Programming languages are evolving rapidly, with functionally enabled
languages emerging as a strong, viable solution for fast development
turnover. The EU-funded
SEFUNC
(Software engineering properties of functionally enabled languages)
project explored the advantages of these new languages. It looked at
whether the functional characteristics in modern programming languages
improve developer productivity and reduce code complexity.
Since empirical software engineering studies require the acquisition and processing of data from software repositories, the project developed new tools to evaluate existing applications related to functionally enabled languages. It built a formidable repository mining operation to retrieve all data available from GitHub, a popular project hosting, mirroring and collaboration platform.
To achieve its aims, the project team designed GHTorrent – a scalable and queriable offline mirror of data – in order to exploit distributed data collection through pull-based development and visualised language ecosystems. After collection, the data is offered back to the user community through the project's web page, with more than 2 terabytes of data available in two database formats. This is enabling the researchers to conduct comprehensive population quantitative studies in areas such as software ecosystems, distributed collaboration and repository mining.

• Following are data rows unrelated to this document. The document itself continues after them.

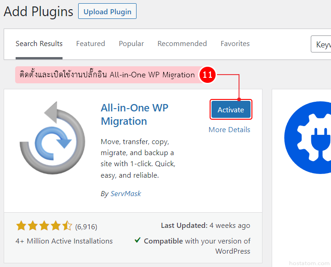Click the red number 11 step badge
This screenshot has width=331, height=267.
(207, 75)
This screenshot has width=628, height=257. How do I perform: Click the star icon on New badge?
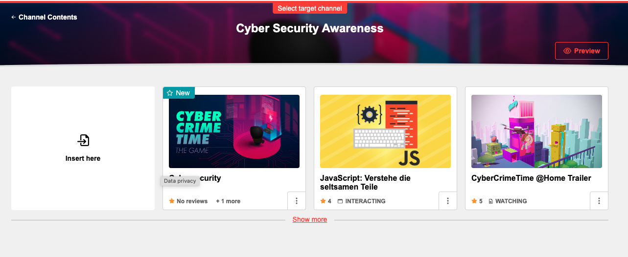pos(170,93)
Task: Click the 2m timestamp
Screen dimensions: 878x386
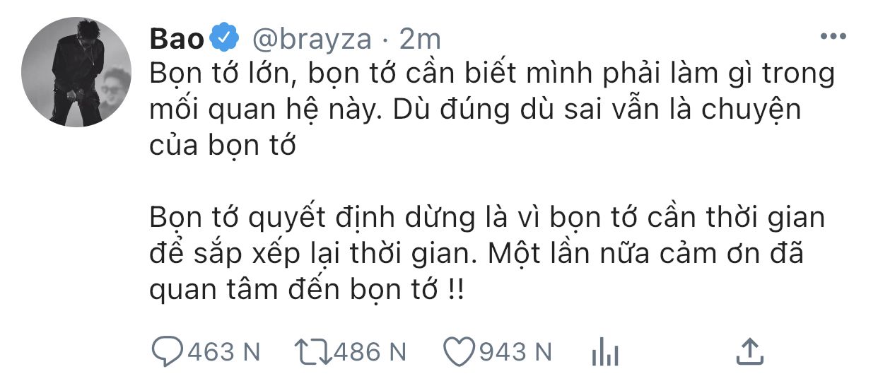Action: click(x=420, y=38)
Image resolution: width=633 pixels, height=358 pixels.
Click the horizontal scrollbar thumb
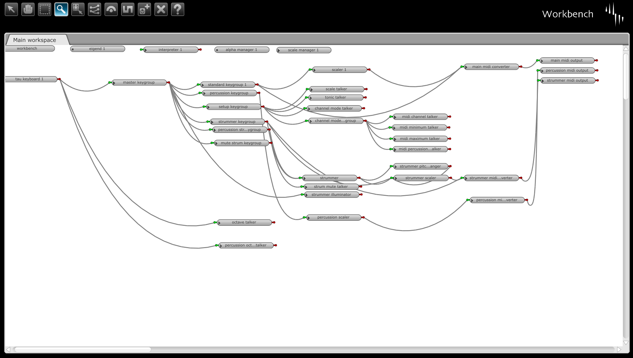83,350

Importantly, the project team also explored pull-based development, a new paradigm for distributed software development. It performed the first large-scale quantitative analysis of how the pull-based development model works by extracting data from 300 large projects or 170 000 pull requests. This revealed the factors that affect the decision to merge a pull request and the time to process it, providing key data to improve the efficiency of distributed collaborative projects.

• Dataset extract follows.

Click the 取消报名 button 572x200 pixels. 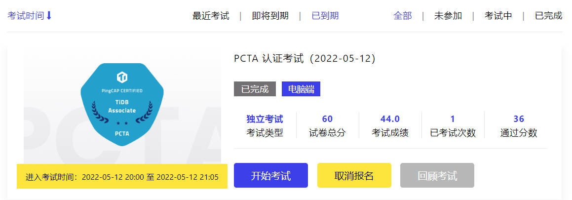354,175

It is worthy to note that the project won 'Best data showcase award' at the 2013 Mining Software Repositories conference for its innovative use of distributed crawling and the sharing of valuable data with the community. Project work has led to the publication of numerous papers on the topic and has been cited as the latest research in conferences. Its results will no doubt contribute to advancing software engineering and the rapid emergence of functionally enabled languages.